ISO Certification and Security
Compliance with any internationally recognized standards is becoming more necessary. As a result, and because standards relevance is a common currency of instant legitimization, many companies are pursuing such a course. The ISO offers many standards, and all are valuable in their own right. You can find a lot of useful information on ISO standards, the processes used, and the implementation of those standards at www.iso.org. For purposes of this discussion, the concern lies with standard ISO/IEC 27002: Information Technology Security Techniques Code of Practice for Information Security Management.
Delivery
When delivering the security policy to users, you must then determine the most effective communication manner in which to present them to help facilitate compliance and support from your users. This is often much easier said than done.
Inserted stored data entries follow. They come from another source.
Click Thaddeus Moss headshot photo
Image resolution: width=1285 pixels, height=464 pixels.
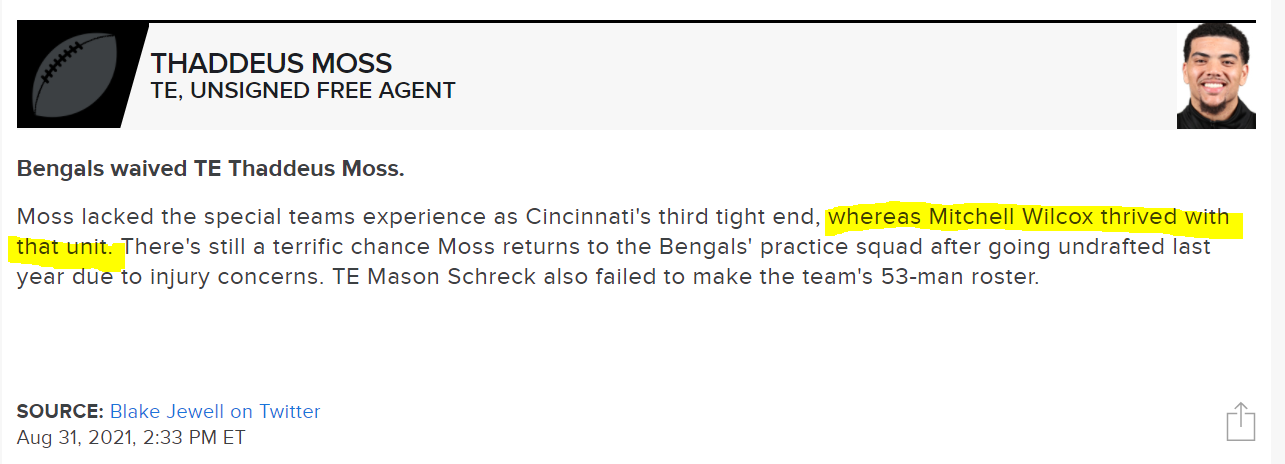pyautogui.click(x=1216, y=76)
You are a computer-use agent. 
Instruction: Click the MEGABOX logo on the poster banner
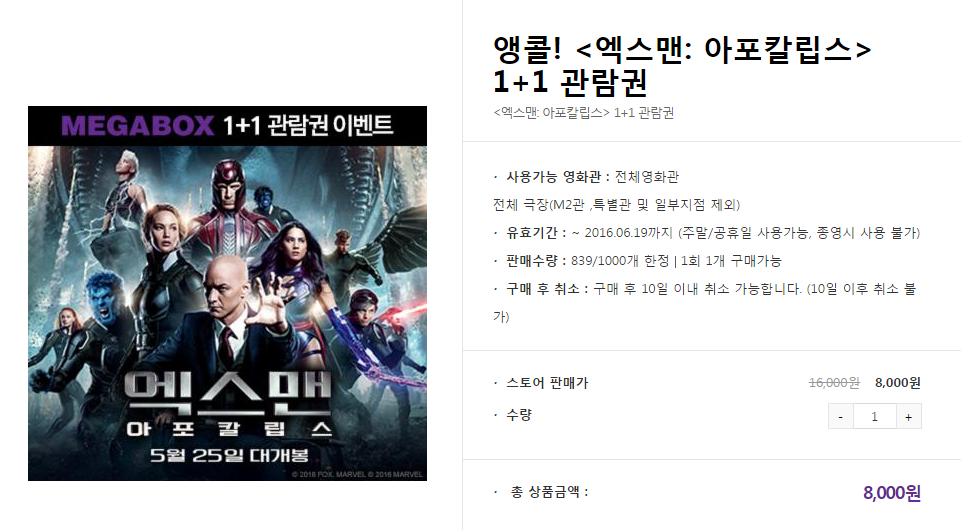coord(137,126)
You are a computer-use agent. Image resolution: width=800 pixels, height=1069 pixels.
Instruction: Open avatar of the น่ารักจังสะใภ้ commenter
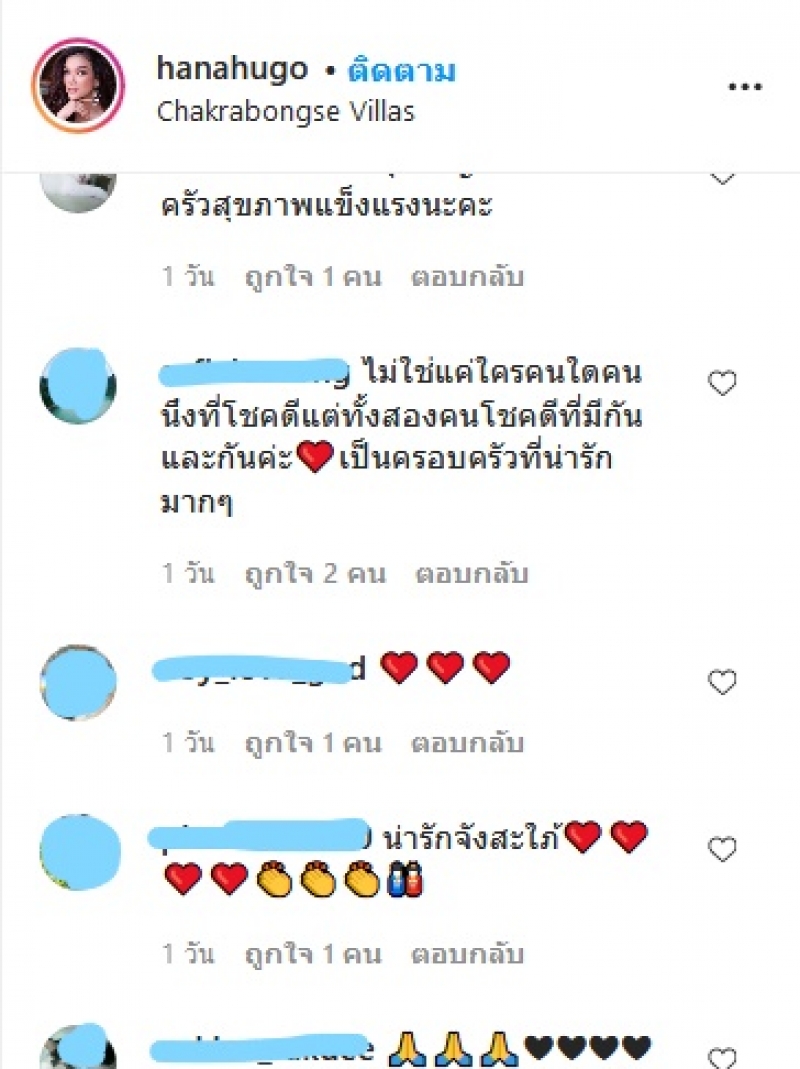[80, 852]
Many discussions on the concepts and goals of security policies always seem to gloss over the delivery of these policies, especially when they are business-focused, nontechnical users. Yet it is crucial for everyone to understand and support these policies. To not reach for this goal and to make the effort dooms the policy to failure and backlash from users because they will resent the policy from the beginning.
Handling these types of situations is similar to handling interpersonal relationships. Beyond good interpersonal skills, consider the following additional suggestions:
• Ensure that all policies are presented clearly during new employee orientation.
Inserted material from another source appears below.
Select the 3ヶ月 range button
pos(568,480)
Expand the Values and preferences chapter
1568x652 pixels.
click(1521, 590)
• Always allow a sample of the personnel affected by a security policy to review it and provide input comment before implementing.
• Provide a security policy refresher course and delivery methodology.
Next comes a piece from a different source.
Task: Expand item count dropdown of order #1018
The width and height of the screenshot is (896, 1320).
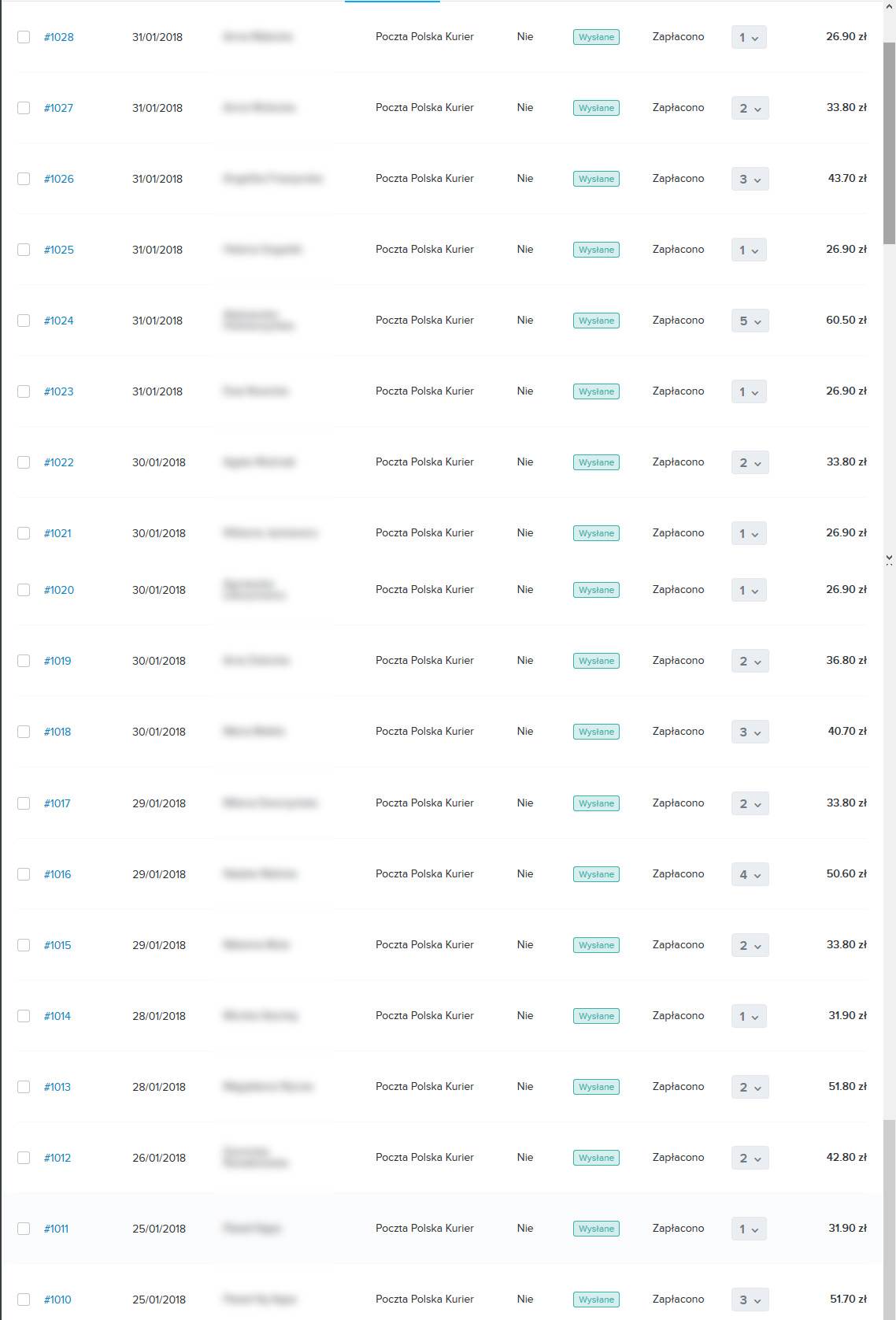Action: click(750, 732)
In general, you should keep policies short, fewer than two pages. There is no need to complicate the situation. Occasionally, you might have to go over, but not usually. In closing, ensure that your policies are updated annually, if not sooner, to reflect the changes of the past year.
ISO/IEC 27002
ISO/IEC 27002 is an information security standard published by the International Organization for Standardization (ISO) and by the International Electro-technical Commission (IEC). It was originally published as ISO/IEC 17799:2005. In July 2007, it was redesignated ISO/IEC 27002:2005, bringing it inline with other 27000-series standards.
This de facto standard is extremely comprehensive in its security coverage, providing you with best practice recommendations on information security management for implementing and maintaining an Information Security Management System (ISMS).
ISO/IEC 27002 contains a significant number of information security controls arranged into 12 different areas. The information security controls are considered best practice means of achieving those objectives:
• Risk assessment: Includes risk management
• Security policy: Management direction and support
• Organization of information security: Governance of information security
• Asset management: Inventory and classification of information assets
• Human resources security: Security aspects for employees joining, moving, and leaving an organization
• Physical and environmental security: Protection of the computer facilities
• Communications and operations management: Management of technical security controls in systems and networks
• Access control: Restriction of access rights to networks, systems, applications, functions, and data
• Information systems acquisition, development, and maintenance: Building security into applications
• Information security incident management: Anticipating and responding appropriately to information security breaches
• Business continuity management: Protecting, maintaining, and recovering business-critical processes and systems
• Compliance: Ensuring conformance with information security policies, standards, procedures, guidelines, laws, and regulations
As the title suggests, these are international standards and as such they have equivalent standards across the globe: AS/NZS ISO/IEC 27002:2006 in Australia, JIS Q 27002 in Japan, and BS ISO/IEC 27002:2005 in the United Kingdom, just to name a few.
The ISO certification is briefly discussed here, but the standard is perhaps one of the most comprehensive and will be growing in use. To learn more, visit the ISO website at www.iso.org.
Sample Security Policies on the Internet
The policies presented here are simply one means to meet an organization’s needs; what works well for one organization might not be ideal for another. Thus, you should refer to the following additional resources on security policies:
• www.sans.org/reading_room/whitepapers/policyissues/: This site contains articles and papers written by GIAC-certified professionals.
• www.ietf.org/rfc/rfc2196.txt: The Site Security Policies Procedure Handbook.
• www.assurityriver.com/securityalerts-05052005.shtml: A discussion on why security policies fail.
Some general websites with information security policies include the following:
• www.security.kirion.net/securitypolicy/
• www.utoronto.ca/security/documentation/policies/policy_5.htm
• http://doit.missouri.edu/security/
• www.windowsecurity.com/whitepapers/ - for Microsoft specific security related items
• https://security.berkeley.edu/policies.html
• www.ruskwig.com/security_policies.htm
If you want to be overwhelmed, go to your favorite search engine and search on security policy templates. When I did it I got more than 20.9 million results. The information is out there, reader. All you have to do is look.